FIG. 6 illustrates an example of this mode of execution. Specifically, in FIG. 6, four work-items 602 are traversing a BVH for different rays. Although only four work-items 602 are illustrated, it should be understood that this number is exemplary and used for illustrative purposes and that wavefronts can have a different (e.g., larger) size. In FIG. 6, time progresses to the right. Operations for the different work-items are stacked vertically. More specifically, in FIG. 6, items shown to the right are later in time than items shown to the left. Moreover, operations for the same work-item occupy the same row of FIG. 6. These rows are stacked upon each other (stacked vertically) with the operations of each row corresponding to a different work-item.

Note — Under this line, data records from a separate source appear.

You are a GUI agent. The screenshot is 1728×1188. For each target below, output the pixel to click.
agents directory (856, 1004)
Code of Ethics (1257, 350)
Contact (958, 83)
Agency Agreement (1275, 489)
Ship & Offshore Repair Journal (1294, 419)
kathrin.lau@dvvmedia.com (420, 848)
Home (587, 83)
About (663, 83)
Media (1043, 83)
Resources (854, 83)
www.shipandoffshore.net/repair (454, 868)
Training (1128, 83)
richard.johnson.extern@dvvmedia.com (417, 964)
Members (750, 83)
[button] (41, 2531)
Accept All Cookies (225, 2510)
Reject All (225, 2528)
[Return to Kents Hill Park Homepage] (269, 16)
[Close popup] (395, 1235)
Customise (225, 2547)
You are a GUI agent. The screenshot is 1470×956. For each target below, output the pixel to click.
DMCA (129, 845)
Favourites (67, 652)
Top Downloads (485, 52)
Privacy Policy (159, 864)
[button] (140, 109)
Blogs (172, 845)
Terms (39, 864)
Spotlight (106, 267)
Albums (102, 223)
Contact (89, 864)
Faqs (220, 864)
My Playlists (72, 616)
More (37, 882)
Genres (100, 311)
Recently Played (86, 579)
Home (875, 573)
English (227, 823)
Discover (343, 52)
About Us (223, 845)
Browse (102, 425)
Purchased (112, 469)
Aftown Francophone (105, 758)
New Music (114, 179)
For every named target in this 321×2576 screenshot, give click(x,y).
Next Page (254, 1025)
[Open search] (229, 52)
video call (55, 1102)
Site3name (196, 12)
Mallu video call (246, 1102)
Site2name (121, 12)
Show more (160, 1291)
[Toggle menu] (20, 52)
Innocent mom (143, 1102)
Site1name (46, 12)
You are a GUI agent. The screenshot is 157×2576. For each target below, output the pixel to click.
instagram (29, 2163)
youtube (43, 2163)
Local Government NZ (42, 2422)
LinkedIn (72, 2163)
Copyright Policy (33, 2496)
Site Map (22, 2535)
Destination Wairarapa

In FIG. 6, work-items 602(1)-602(4) are traversing a BVH for respective rays in lockstep. In the first operation shown, the asynchronous traversal engine 504 performs node intersection test 604(1), testing one or more rays against the BVH for each work-item 602. This operation determines that work-item 2 602(2) should execute an any hit shader 606(1). Thus, the asynchronous traversal engine 504 pauses execution and causes the ray tracing shader 502 to execute an any hit shader 606(1) for work-item 2 602(2). When that is complete, the asynchronous traversal engine 504 performs node intersection test 604(2), and then causes the ray tracing shader 502 to execute any hit shader 606(2) for work-item 4 602(4). Then, the asynchronous traversal engine 504 performs node intersection test 604(3) and causes the ray tracing shader 502 to execute any hit shader 606(3) for work-item 3 602(3), performs node intersection test 604(4) and causes the ray tracing shader 502 to perform any hit shader 606(4) for work-item 2 602(2), performs node intersection test 604(5) and causes the ray tracing shader 502 to execute any hit shader 606(5) for work-item 3 602(3), performs node intersection test 604(6), and causes the ray tracing shader 502 to execute any hit shader 606(6) for work-item 1 602(1). As can be seen, a great deal of divergence occurs, as each time the any hit shader 606 is executed for a work-item 602, no work is performed for any other work item. This represents an inefficiency.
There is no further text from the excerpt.